───── 文本节选

Daily LeetCode 739. Daily Temperatures

https://leetcode.com/problems/daily-temperatures/

Medium

问题描述：

Given a list of daily temperatures T, return a list such that, for each day in the input, tells you how many days you would have to wait until a warmer temperature. If there is no future day for which this is possible, put 0 instead.

For example, given the list of temperatures T = [73, 74, 75, 71, 69, 72, 76, 73], your output should be [1, 1, 4, 2, 1, 1, 0, 0].

Note: The length of temperatures will be in the range [1, 30000]. Each temperature will be an integer in the range [30, 100].

分析：

给定气温序列，求解第i天需要过几天才能升温，实际上就是寻找数组右边第一个比当前元素大的元素。

最开始我的想法是使用暴力解法解决这题，我们只需要从当前元素的位置向右遍历，记录下遇到的第一个比当前元素大的元素位置即可，但这种方法会导致超时。

我们改用栈来解决这个问题，初始化一个栈，==栈中记录当前元素对应的index==。对气温序列进行正序遍历，当栈顶元素小于当前气温时，说明找到了当前栈顶元素右边第一个较大的元素，我们记录当前元素位置即可。

──────────
───── 所给信息

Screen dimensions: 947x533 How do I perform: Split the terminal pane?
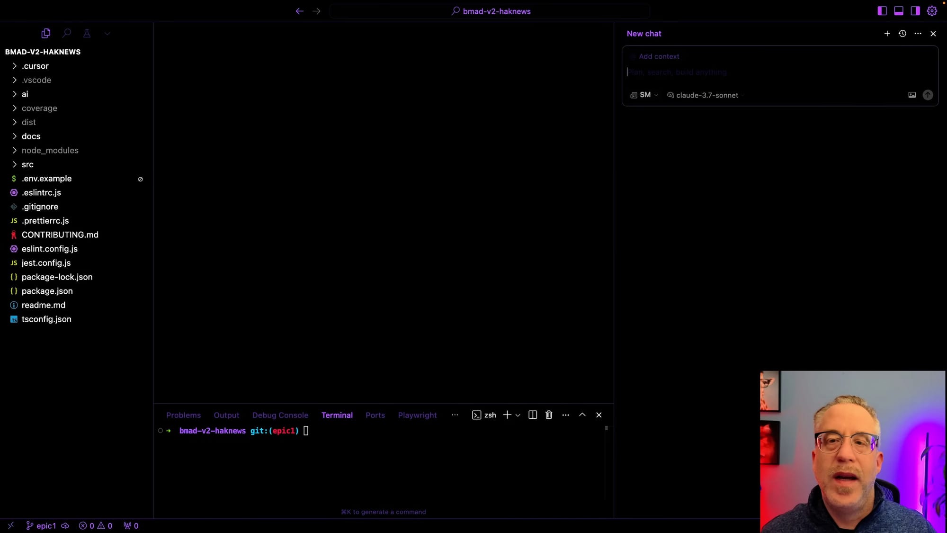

──────────
───── 所给信息

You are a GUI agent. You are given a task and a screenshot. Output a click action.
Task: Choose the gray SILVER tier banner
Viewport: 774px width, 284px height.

──────────

#### 挑战
请从上文关于LeetCode 739“每日温度”题解的最后一句之后接着写下去。

#### 本题结果
具体来说：

current_stack: [0], res: [0, 0, 0, 0, 0, 0, 0, 0]
current_stack: [1], res: [1, 0, 0, 0, 0, 0, 0, 0] #在index=1时，找到了74，大于73，因此res[0] = 1
current_stack: [2], res: [1, 1, 0, 0, 0, 0, 0, 0] 
current_stack: [2, 3], res: [1, 1, 0, 0, 0, 0, 0, 0]
current_stack: [2, 3, 4], res: [1, 1, 0, 0, 0, 0, 0, 0]
current_stack: [2, 5], res: [1, 1, 0, 2, 1, 0, 0, 0]
current_stack: [6], res: [1, 1, 4, 2, 1, 1, 0, 0]
current_stack: [6, 7], res: [1, 1, 4, 2, 1, 1, 0, 0]

代码：

class Solution(object):
    def dailyTemperatures(self, T):
        """
        :type T: List[int]
        :rtype: List[int]
        """
        stack = []
        res = [0] * len(T)

        for index, value in enumerate(T):
            while stack and value > T[stack[-1]]:
                top = stack.pop()
                res[top] = index - top

            stack.append(index)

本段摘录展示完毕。